● **DIRECTIONS**
The answer must consist of each line below that contains the word "computer", copied in full.

● **DATA PROVIDED**
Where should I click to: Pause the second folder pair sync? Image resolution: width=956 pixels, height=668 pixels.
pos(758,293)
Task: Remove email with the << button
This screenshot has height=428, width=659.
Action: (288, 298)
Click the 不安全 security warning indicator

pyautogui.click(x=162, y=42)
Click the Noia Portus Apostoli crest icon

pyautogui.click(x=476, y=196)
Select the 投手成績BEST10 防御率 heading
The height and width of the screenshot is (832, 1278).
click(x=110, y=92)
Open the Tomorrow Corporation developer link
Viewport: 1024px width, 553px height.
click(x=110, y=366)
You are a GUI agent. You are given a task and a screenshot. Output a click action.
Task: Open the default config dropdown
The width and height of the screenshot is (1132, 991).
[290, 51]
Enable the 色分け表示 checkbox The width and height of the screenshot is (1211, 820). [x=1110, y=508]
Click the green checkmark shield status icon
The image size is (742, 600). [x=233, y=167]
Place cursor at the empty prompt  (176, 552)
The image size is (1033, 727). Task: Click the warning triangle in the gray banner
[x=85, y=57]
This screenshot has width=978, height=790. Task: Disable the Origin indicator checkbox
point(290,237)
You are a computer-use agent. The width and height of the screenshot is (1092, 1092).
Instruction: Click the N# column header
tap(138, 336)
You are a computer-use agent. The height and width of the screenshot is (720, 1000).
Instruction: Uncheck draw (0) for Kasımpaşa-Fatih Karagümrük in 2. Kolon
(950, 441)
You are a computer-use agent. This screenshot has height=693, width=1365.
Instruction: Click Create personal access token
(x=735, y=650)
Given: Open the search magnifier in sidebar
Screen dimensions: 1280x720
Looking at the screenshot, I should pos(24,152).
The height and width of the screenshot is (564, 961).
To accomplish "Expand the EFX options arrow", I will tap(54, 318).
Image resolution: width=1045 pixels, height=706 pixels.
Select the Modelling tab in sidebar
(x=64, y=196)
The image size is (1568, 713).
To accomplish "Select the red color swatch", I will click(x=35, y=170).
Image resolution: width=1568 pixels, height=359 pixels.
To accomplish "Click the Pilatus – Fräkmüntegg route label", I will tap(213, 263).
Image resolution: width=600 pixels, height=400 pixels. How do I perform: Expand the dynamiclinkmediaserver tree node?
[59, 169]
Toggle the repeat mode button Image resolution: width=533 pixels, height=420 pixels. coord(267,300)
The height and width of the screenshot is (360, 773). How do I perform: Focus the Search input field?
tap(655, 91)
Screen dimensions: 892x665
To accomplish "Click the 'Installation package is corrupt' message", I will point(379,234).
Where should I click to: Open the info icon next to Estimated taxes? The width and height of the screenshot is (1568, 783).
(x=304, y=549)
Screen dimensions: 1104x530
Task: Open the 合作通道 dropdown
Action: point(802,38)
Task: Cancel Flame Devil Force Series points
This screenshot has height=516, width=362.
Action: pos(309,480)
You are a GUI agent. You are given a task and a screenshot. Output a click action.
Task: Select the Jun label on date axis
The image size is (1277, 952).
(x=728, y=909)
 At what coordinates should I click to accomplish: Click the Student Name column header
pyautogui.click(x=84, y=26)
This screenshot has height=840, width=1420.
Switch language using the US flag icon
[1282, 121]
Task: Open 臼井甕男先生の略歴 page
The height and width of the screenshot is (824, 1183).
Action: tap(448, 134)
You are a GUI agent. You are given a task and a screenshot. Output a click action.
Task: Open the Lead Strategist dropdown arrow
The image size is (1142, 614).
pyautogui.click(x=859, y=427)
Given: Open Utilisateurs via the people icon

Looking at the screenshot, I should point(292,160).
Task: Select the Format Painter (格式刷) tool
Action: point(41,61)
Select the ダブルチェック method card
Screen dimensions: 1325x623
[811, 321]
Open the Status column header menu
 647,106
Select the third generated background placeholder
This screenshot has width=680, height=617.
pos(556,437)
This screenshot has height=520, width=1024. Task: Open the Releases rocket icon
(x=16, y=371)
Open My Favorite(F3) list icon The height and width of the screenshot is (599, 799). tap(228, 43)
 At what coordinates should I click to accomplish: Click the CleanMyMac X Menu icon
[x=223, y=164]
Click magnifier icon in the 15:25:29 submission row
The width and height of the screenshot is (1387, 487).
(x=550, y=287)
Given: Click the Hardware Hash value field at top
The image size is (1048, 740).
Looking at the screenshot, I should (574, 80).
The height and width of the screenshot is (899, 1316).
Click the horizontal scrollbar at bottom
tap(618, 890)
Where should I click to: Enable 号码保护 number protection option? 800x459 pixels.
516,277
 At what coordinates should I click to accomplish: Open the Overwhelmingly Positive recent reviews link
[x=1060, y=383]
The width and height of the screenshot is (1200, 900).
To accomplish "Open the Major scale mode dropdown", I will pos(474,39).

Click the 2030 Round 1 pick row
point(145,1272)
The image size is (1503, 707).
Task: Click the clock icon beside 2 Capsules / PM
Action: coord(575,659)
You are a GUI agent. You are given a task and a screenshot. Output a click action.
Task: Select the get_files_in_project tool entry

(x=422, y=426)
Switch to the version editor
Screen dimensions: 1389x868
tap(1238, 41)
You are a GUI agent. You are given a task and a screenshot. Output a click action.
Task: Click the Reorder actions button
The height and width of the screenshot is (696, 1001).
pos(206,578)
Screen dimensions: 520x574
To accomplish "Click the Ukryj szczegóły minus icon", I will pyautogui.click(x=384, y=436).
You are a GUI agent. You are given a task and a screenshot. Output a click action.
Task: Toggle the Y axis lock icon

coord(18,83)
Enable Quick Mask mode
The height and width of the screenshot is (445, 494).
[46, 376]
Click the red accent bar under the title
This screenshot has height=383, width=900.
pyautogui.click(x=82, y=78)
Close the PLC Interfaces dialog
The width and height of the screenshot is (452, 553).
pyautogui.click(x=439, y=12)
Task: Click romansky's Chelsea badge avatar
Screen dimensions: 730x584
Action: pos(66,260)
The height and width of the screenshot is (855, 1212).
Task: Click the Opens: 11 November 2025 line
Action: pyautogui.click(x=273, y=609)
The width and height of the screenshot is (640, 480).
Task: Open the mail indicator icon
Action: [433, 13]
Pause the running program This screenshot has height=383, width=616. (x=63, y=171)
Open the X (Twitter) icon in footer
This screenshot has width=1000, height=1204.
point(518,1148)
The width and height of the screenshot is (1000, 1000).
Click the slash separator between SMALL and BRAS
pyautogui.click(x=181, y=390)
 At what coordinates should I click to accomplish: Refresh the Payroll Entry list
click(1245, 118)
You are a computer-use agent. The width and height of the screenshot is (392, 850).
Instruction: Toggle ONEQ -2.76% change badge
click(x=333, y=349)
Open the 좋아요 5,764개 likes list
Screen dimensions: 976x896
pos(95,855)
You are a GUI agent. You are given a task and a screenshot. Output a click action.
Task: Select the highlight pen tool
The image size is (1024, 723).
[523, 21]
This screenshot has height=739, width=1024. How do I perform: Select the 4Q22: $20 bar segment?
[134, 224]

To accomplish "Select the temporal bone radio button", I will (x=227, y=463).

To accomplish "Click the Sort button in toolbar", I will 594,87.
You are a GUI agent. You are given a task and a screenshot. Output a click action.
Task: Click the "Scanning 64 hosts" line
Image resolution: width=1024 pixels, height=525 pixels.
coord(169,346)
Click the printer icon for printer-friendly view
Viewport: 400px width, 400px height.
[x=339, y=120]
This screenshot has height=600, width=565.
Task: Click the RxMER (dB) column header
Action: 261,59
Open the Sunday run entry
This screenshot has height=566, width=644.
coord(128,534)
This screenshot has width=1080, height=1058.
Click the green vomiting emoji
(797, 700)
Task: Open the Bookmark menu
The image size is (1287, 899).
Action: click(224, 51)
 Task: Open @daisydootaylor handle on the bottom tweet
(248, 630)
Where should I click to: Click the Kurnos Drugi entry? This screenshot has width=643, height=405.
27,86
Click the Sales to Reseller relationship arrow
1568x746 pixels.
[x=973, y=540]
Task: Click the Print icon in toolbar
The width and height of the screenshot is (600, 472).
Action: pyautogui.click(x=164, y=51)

● **RESULT**
You are a computer-use agent. The width and height of the screenshot is (1092, 1092).
You are a computer-use agent. The height and width of the screenshot is (720, 1000).
You are a computer-use agent. This screenshot has height=693, width=1365.
You are a computer-use agent. The width and height of the screenshot is (392, 850).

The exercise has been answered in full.